Bernhard un grande entre los grandes

Para quien no esté más o menos familiarizado con la obra del autor, o lo lea por primera vez, el acceso a los contenidos profundos de este libro no es sencillo. Se trata, una vez más, de una mirada terriblemente lúcida, muchas veces cruel, sobre la sociedad y el hombre, la vida y la muerte, la historia y la naturaleza; y, una vez más también, de un lenguaje cuya belleza estilística lleva al discurso a unas alturas expresivas que muy pocos escritores alcanzan, quiero decir, sólo los verdaderamente grandes. 

En Thomas Bernhard, lo que dice y la forma en que lo hace tienen la misma importancia. Intención y sonido se contrapesan permanentemente para crear esa fascinación que le ha valido la difusión universal de que goza. El verdadero fondo de su obra es la forma. Durante la lectura, uno puede ir eligiendo entre sonido e intención, saltando de uno a otro. 

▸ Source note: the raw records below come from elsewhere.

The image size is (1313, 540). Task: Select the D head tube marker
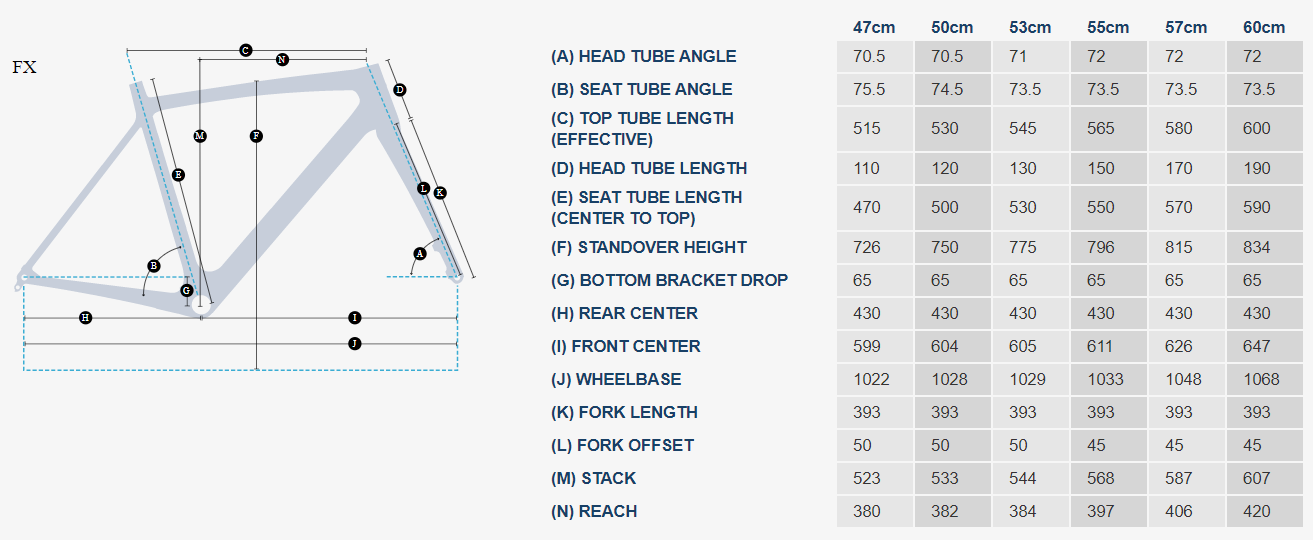(x=399, y=90)
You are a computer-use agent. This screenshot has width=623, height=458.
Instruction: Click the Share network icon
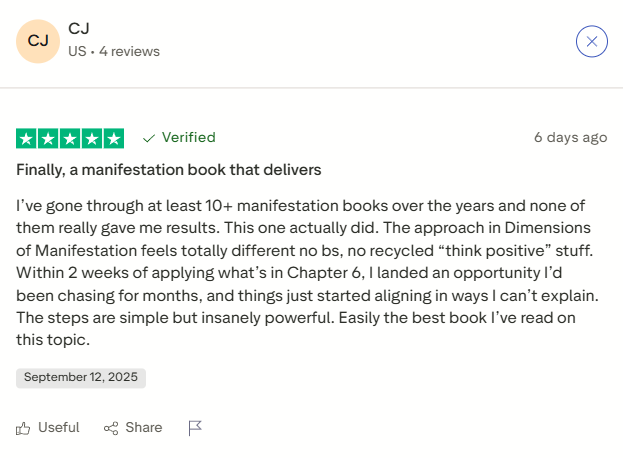(x=111, y=428)
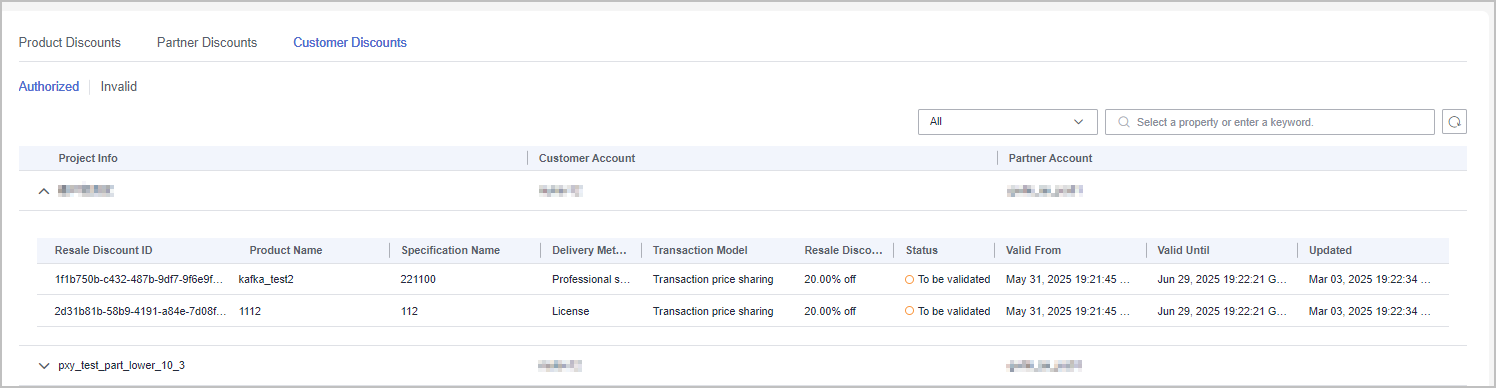Click the Resale Discount ID column header
Screen dimensions: 1496x388
coord(104,250)
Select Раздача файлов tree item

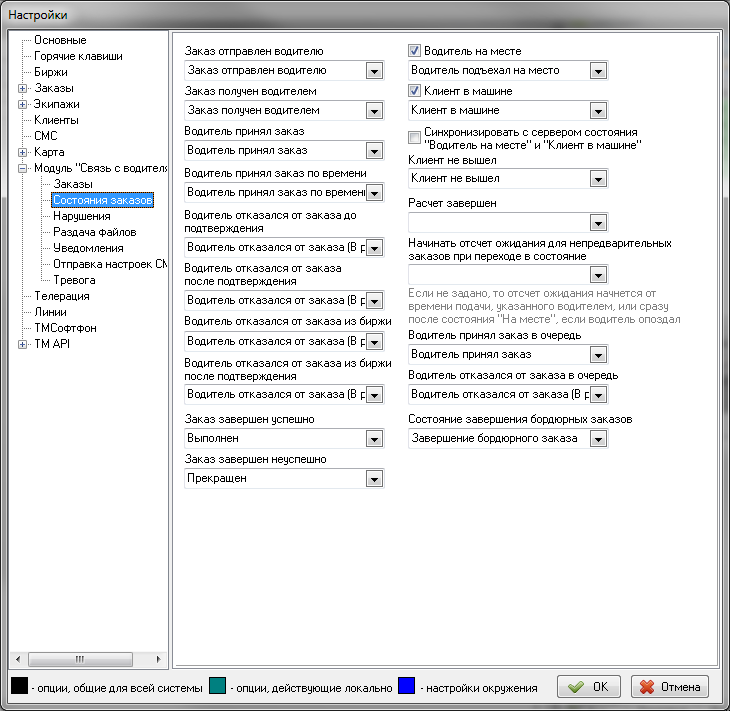(94, 232)
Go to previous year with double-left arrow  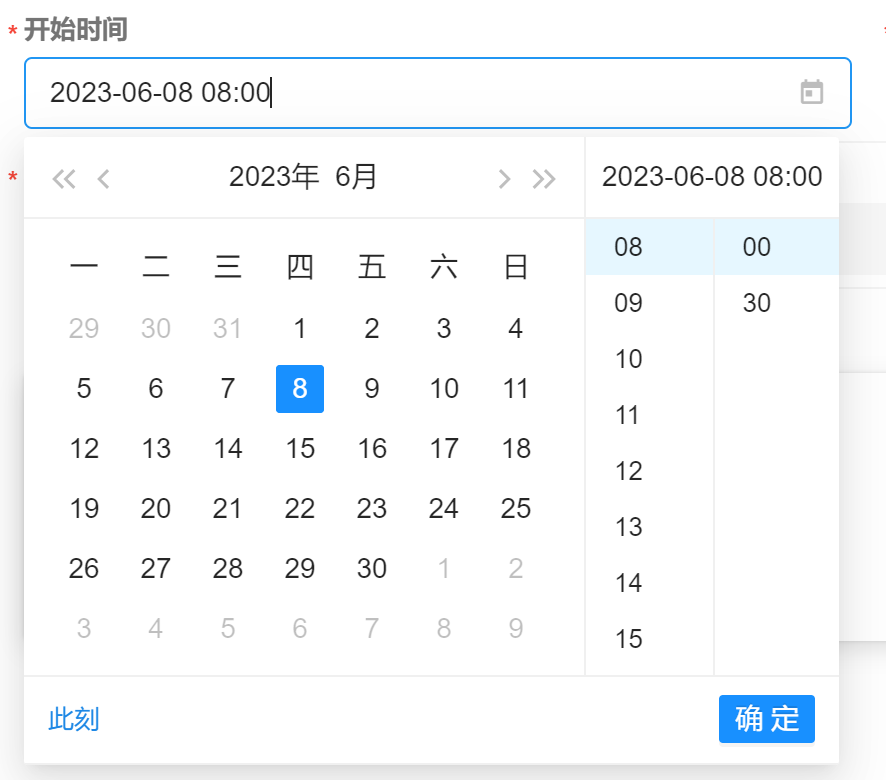tap(64, 179)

Y este libro, como todos los suyos, admite esas lecturas diferentes. Por eso cometen un grave error quienes confunden a este autor con sus temas, que siempre son los mismos. Thomas Bernhard no es ni «patológico», ni «pesimista», ni «amargado», como suele afirmarse superficialmente, de la misma manera que no lo es Kafka. Es simplemente lúcido y dice la verdad con «verosimilitud». 

Y, como dice Borges de Kafka, Thomas Bernhard puede ser parte de la memoria humana. Los «personajes» de este texto son entre otros un profesor, un catedrático, una señorita, un perro, un hostelero, una cantante. Los «hechos» que se narran son fragmentos de la realidad, sin orden aparente ni cronologías claras; como si sucedieran en la ingravidez del espacio; suben y bajan, aparecen y desaparecen, se reiteran, como en la realidad matemática de la música, que es el ingrediente más importante en la obra de Thomas Bernhard. 

Hay una situación madre, que es la presencia más o menos velada de un hospital, y existe también en las proximidades un manicomio cuyos pensionistas se visibilizan brevemente en esta fragmentación de un fragmento del mundo que nos muestra Bernhard. Y todo sucede en las alturas del espacio, sin abajos ni arribas, donde cada personaje es una especie de galaxia, en un escenario caótico donde sólo el discurso es ordenado. 

El lector puede elegir, pues, una de las dos lecturas, la de la intención o la del sonido, o mezclarlas según necesidades. La de la intención, por sí sola, conduce a la angustia bernhardiana; la otra, al puro goce estético de un texto admirablemente traducido por Miguel Sáenz, traductor asimismo de todo lo de Bernhard conocido en español.